On a canonical extension of Korn's first and Poincaré's inequality to $\mathsf H(\operatorname{Curl})$

We prove a Korn-type inequality in $\overset\circ{\mathsf H}(\operatorname{Curl};\Omega,\mathbb R^{3\times3})$ for tensor fields $P$ mapping $\Omega$ to $\mathbb R^{3\times3}$. More precisely, let $\Omega\subset\mathbb R^3$ be a bounded domain with connected Lipschitz boundary $\partial\Omega$. Then, there exists a constant $c>0$ such that
\begin{equation} c\|P\|_{\mathsf L^2(\Omega,\mathbb R^{3\times3})}\leq\|\operatorname{sym}P\|_{\mathsf L^2(\Omega,\mathbb R^{3\times3})} +\|\operatorname{Curl}P\|_{\mathsf L^2(\Omega,\mathbb R^{3\times3})} \tag{0.1} \end{equation}
holds for all tensor fields $P\in\overset\circ{\mathsf H}(\operatorname{Curl};\Omega,\mathbb R^{3\times3})$, i.e., all
$$ P\in\mathsf H(\operatorname{Curl};\Omega,\mathbb R^{3\times3}) $$
with vanishing tangential trace on $\partial\Omega$. Here, rotation and tangential trace are defined row-wise.
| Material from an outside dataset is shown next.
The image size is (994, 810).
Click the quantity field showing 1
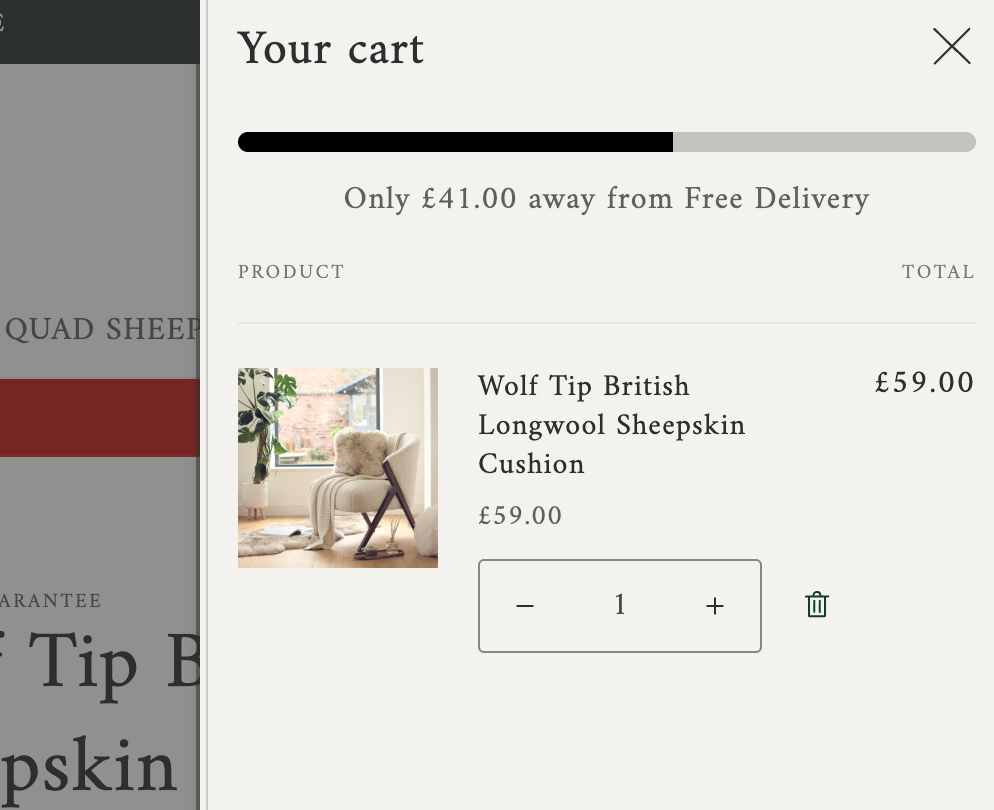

For compatible $P$ (i.e., $P=\nabla v$), $\operatorname{Curl}P=0$, where $v\in\mathsf H^1(\Omega,\mathbb R^3)$ a vector field having components $v_n$, for which $\nabla v_n$ are normal at $\partial\Omega$, the estimate $(0.1)$ is reduced to a non-standard variant of the Korn's first inequality:
$$ c\|\nabla v\|_{\mathsf L^2(\Omega,\mathbb R^{3\times3})}\le \|\operatorname{sym}\nabla v\|_{\mathsf L^2(\Omega,\mathbb R^{3\times3})}. $$
For skew-symmetric $P$ ($\operatorname{sym}P=0$) the estimate $(0.1)$ generates a non-standard version of the Poincaré. Therefore, the estimateis a generalization of two classical inequalities of Poincaré and Korn.